**What the exercise asks**
Copy out the items beginning at the line containing "Viewport: 1032px width, 689px height." and continuing through the line containing "Action: [x=515, y=547]", with both of those lines included.

**Supplied information**
###

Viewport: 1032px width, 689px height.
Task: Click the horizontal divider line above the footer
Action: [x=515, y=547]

###

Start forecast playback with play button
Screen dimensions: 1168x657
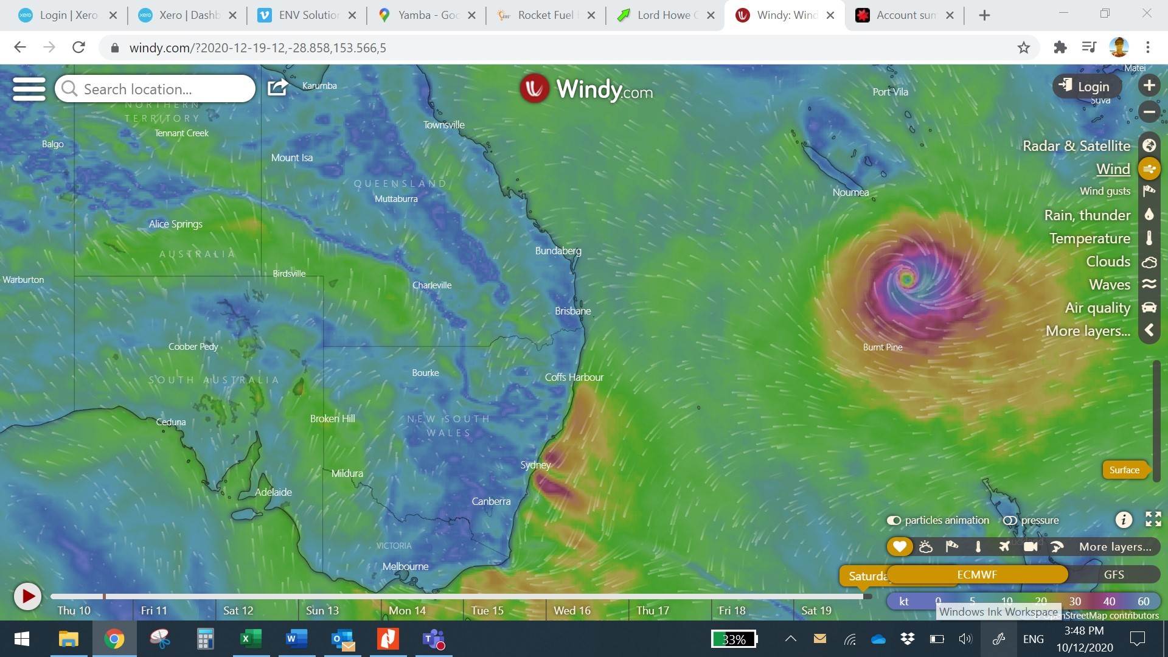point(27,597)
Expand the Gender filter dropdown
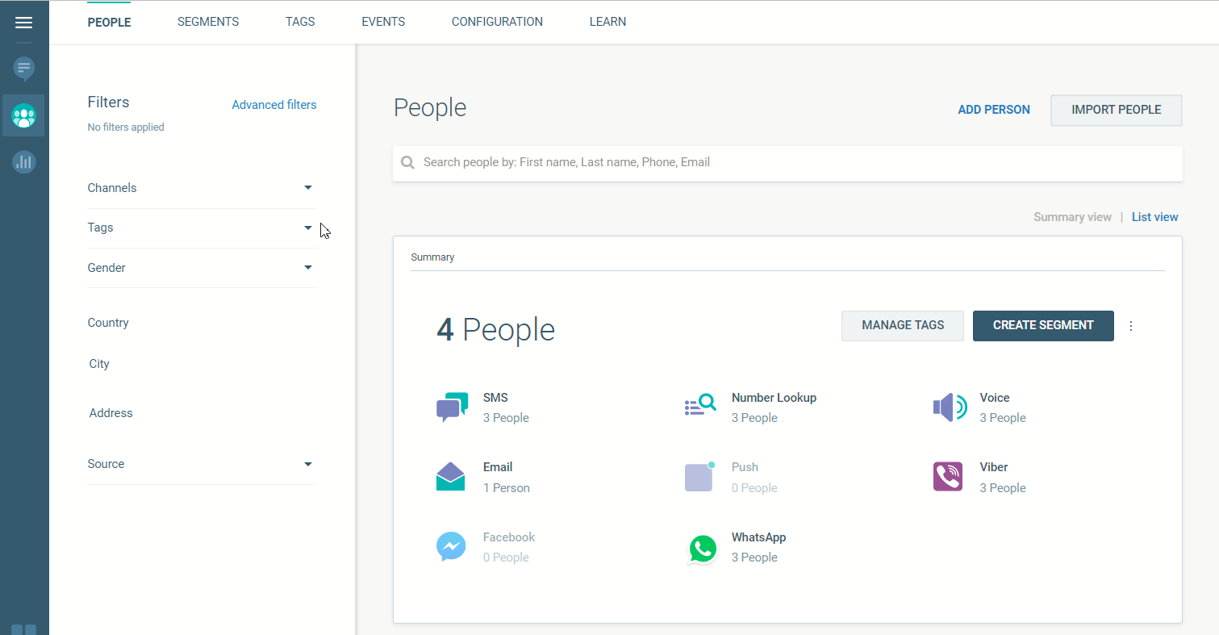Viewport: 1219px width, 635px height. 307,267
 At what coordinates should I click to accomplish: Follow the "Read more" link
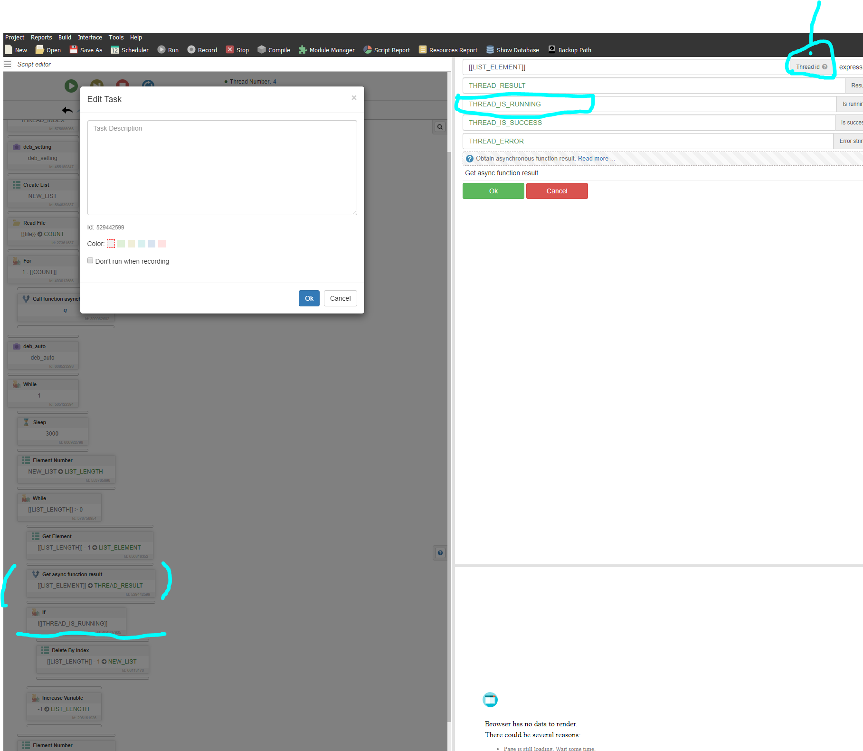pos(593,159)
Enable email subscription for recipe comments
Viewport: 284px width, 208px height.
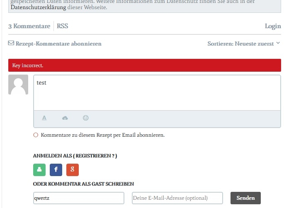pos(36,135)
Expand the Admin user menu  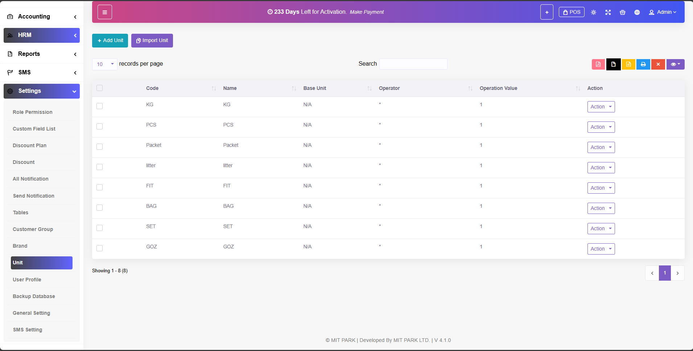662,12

###

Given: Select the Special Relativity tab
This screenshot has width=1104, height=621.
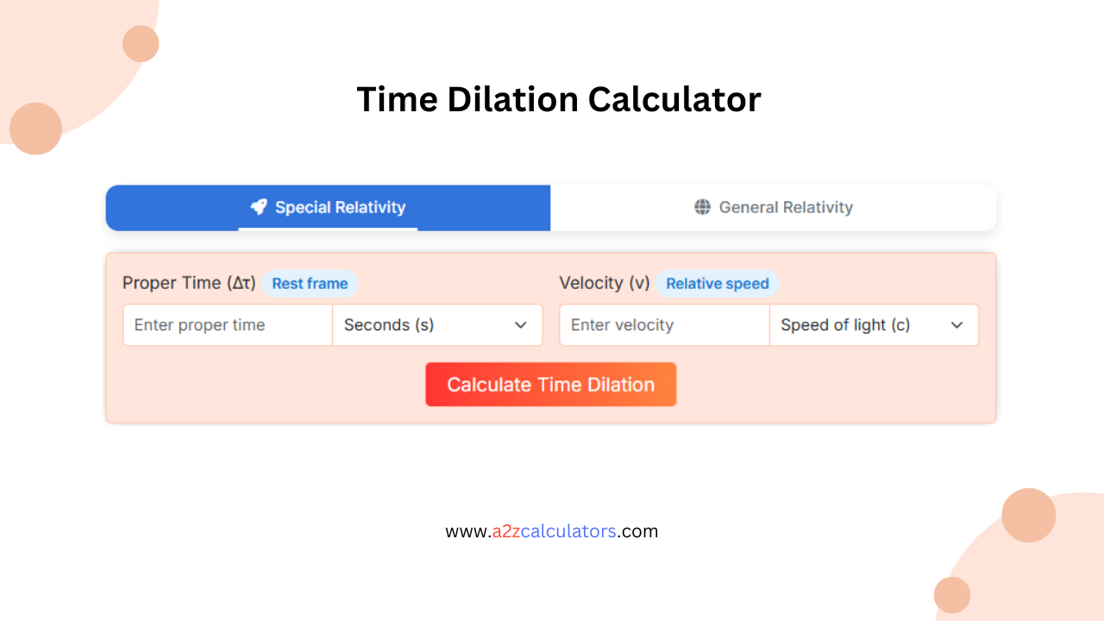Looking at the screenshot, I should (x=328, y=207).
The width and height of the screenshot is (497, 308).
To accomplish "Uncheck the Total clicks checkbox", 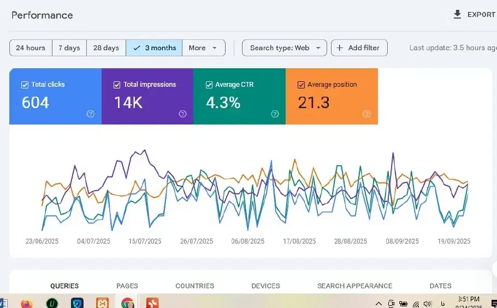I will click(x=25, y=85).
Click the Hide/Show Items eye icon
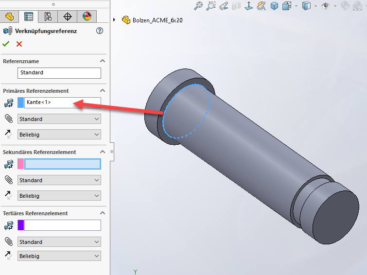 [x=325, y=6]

###

**Answer for this exercise**
Viewport: 1032px width, 689px height.
Task: Click the horizontal divider line above the footer
Action: [x=515, y=547]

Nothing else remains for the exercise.